WHAT THIS TASK INVOLVES:
Search the records for the word "below" and pick out every line that has it.

MATERIAL PROVIDED:
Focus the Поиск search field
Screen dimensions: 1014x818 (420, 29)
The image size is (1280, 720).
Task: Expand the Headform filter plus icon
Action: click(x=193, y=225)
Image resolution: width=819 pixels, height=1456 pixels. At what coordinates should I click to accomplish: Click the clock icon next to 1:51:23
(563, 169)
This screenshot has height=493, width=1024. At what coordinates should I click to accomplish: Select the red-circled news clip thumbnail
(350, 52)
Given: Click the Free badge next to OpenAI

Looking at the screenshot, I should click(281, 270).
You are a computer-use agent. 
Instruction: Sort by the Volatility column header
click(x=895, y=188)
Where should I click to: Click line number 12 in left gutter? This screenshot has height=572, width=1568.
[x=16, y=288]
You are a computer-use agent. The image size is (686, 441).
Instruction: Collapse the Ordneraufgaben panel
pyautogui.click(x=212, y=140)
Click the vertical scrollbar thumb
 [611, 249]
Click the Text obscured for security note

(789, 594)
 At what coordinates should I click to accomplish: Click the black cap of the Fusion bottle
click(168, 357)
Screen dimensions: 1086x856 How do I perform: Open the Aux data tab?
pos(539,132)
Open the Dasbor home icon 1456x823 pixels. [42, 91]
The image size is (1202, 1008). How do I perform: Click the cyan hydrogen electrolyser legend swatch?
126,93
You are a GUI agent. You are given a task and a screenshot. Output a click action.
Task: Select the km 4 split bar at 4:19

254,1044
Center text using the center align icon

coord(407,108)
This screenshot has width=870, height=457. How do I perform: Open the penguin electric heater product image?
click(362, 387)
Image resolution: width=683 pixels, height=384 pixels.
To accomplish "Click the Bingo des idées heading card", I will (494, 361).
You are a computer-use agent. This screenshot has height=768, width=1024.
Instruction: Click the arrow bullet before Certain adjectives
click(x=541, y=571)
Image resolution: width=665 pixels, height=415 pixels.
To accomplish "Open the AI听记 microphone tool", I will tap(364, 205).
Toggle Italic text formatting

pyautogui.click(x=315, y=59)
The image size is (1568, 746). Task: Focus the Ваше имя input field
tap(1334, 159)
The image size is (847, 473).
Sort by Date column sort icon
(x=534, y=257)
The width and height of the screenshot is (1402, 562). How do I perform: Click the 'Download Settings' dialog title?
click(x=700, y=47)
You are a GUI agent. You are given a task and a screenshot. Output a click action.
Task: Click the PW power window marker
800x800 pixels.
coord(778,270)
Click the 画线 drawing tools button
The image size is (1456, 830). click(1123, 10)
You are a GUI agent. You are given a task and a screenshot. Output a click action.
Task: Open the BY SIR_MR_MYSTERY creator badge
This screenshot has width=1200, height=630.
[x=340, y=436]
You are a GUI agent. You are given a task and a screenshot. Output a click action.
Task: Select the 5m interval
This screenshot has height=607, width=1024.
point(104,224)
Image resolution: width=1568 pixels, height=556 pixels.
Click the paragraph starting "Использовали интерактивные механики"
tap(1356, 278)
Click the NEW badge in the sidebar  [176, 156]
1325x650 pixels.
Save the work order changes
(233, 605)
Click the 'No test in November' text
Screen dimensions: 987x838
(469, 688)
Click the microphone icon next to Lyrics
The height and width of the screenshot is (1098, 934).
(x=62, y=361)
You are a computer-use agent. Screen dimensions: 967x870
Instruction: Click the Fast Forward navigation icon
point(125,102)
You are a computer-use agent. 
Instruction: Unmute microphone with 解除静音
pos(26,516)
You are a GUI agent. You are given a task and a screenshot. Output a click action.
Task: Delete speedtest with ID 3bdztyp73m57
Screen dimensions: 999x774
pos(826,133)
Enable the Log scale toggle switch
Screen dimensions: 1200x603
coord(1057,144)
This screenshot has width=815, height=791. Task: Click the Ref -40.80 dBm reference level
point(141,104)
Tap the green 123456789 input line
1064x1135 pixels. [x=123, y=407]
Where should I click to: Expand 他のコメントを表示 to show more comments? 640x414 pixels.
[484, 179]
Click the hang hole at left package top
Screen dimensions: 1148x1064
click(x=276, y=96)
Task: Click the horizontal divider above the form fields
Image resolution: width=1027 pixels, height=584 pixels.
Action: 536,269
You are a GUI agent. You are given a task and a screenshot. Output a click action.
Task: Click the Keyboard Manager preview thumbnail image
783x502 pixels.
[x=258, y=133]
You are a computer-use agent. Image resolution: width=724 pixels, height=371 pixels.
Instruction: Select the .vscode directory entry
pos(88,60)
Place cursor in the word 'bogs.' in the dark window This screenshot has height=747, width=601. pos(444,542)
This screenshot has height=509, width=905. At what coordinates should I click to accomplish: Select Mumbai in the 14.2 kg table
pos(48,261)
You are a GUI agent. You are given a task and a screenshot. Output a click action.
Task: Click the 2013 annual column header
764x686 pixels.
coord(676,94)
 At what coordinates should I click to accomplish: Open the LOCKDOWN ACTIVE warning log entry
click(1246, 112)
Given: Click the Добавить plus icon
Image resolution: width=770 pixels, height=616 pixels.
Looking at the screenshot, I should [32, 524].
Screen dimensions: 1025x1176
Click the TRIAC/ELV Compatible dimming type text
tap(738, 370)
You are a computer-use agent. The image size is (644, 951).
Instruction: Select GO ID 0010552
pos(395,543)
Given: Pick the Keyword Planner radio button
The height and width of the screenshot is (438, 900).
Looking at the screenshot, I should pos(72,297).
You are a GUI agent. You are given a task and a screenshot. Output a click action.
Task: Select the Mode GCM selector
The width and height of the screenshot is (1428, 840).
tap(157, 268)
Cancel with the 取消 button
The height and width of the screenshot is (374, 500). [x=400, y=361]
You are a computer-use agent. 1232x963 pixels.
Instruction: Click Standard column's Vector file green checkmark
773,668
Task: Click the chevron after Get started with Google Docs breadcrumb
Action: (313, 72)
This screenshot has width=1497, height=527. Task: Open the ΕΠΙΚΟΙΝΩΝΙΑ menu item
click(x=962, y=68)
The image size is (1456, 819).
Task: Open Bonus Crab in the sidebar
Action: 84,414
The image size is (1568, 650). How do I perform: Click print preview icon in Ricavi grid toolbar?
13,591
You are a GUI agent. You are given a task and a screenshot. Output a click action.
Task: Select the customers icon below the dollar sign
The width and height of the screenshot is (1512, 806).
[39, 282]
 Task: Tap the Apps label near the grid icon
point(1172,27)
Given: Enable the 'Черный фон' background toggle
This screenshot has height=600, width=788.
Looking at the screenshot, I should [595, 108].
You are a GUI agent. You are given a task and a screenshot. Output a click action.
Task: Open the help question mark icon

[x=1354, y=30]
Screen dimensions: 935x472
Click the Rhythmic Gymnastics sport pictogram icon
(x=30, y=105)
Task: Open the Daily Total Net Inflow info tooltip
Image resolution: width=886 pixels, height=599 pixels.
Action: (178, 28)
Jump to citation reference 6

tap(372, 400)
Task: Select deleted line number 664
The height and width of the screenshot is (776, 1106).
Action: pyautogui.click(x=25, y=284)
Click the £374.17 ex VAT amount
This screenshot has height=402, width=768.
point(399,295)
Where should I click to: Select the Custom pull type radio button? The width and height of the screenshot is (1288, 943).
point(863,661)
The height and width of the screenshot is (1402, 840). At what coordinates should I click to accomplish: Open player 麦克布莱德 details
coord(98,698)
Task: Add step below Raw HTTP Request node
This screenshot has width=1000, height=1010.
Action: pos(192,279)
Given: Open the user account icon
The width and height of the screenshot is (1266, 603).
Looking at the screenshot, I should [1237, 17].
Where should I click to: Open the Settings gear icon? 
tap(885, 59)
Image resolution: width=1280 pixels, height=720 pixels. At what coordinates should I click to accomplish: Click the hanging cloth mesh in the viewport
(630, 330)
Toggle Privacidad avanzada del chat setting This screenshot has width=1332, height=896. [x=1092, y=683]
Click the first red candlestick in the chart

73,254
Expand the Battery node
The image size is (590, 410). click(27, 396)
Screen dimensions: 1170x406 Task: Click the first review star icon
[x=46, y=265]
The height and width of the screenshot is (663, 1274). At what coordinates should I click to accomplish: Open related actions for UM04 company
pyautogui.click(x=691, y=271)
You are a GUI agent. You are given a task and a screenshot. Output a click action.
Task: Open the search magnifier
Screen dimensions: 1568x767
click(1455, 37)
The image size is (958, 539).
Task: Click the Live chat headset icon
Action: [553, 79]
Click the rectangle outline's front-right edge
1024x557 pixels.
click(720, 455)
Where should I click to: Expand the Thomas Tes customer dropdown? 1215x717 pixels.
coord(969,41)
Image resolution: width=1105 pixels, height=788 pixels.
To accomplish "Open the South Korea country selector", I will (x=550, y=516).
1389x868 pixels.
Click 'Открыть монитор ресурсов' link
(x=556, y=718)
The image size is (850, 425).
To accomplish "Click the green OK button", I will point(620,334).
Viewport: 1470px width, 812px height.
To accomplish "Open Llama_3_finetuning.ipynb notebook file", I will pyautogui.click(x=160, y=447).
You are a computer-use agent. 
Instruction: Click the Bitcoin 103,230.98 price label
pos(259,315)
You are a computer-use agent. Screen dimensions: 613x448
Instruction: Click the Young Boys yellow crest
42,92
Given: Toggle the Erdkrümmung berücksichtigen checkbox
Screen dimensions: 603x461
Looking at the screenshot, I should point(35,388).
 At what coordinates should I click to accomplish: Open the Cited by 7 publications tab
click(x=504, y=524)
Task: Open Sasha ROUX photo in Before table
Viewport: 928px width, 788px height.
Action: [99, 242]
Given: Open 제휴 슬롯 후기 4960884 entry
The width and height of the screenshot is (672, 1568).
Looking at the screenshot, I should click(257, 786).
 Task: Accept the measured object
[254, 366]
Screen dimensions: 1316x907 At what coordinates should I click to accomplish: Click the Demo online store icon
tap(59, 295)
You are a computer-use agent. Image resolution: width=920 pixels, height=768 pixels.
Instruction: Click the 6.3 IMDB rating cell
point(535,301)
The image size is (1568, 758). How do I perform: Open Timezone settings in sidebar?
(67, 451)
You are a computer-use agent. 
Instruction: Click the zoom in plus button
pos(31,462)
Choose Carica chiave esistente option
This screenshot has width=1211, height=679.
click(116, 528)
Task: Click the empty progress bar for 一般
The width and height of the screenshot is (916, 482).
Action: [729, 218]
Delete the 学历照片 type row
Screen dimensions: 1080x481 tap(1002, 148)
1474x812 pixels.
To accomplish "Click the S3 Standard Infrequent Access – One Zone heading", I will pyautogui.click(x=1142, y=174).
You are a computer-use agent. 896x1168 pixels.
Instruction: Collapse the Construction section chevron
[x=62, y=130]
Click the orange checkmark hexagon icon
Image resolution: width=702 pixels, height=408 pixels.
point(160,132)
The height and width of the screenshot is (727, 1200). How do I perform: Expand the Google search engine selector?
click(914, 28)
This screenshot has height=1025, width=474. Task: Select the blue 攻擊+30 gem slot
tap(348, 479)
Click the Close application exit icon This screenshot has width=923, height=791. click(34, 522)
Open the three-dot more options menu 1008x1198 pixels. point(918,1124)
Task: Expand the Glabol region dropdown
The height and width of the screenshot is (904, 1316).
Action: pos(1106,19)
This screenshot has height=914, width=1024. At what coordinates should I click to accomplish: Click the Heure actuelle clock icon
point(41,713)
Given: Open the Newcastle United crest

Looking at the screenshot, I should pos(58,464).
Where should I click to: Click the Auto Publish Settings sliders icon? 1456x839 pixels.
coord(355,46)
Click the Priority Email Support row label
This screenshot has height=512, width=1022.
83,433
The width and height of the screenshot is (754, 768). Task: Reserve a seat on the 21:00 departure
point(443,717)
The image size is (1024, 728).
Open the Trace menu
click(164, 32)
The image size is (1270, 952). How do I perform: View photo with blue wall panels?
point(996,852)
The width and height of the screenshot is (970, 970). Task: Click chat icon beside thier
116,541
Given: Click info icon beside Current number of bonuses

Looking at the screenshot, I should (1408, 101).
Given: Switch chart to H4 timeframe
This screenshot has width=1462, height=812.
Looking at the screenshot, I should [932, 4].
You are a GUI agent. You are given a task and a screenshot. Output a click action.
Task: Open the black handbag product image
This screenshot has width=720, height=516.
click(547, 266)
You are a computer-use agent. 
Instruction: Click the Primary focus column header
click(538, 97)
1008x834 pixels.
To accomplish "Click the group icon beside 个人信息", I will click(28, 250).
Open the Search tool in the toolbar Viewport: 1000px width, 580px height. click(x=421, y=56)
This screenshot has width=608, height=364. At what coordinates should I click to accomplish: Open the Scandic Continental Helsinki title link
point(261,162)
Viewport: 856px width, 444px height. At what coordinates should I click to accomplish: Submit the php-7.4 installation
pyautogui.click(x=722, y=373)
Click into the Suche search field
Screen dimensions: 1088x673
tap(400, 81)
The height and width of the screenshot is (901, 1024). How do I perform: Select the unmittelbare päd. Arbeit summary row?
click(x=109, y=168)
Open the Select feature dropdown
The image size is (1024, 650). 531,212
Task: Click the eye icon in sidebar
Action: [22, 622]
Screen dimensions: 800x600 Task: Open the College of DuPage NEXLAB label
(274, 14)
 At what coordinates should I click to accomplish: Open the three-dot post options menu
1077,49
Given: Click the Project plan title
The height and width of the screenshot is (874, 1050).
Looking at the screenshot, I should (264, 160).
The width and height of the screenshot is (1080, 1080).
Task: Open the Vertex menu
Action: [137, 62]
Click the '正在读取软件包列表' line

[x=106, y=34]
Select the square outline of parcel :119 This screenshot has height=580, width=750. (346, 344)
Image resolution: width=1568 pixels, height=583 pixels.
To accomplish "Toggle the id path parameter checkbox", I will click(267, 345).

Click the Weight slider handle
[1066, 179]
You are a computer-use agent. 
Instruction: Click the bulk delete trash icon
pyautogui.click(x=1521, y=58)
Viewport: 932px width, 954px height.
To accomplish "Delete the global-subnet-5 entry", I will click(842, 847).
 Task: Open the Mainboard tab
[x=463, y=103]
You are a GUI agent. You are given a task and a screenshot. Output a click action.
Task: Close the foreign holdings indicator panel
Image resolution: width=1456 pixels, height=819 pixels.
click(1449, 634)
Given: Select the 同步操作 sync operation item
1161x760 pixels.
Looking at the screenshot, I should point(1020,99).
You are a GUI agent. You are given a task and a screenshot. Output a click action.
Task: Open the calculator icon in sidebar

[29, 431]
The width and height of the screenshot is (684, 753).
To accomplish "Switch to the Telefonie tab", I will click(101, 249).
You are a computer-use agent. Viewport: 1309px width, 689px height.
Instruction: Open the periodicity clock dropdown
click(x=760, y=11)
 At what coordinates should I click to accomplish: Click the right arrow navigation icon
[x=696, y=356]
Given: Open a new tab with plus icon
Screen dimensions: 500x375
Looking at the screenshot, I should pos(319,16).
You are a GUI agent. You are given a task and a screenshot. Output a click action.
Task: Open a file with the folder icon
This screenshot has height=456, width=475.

WORKED SOLUTION:
Task: Select the customers icon below the dollar sign
Task: Add step below Raw HTTP Request node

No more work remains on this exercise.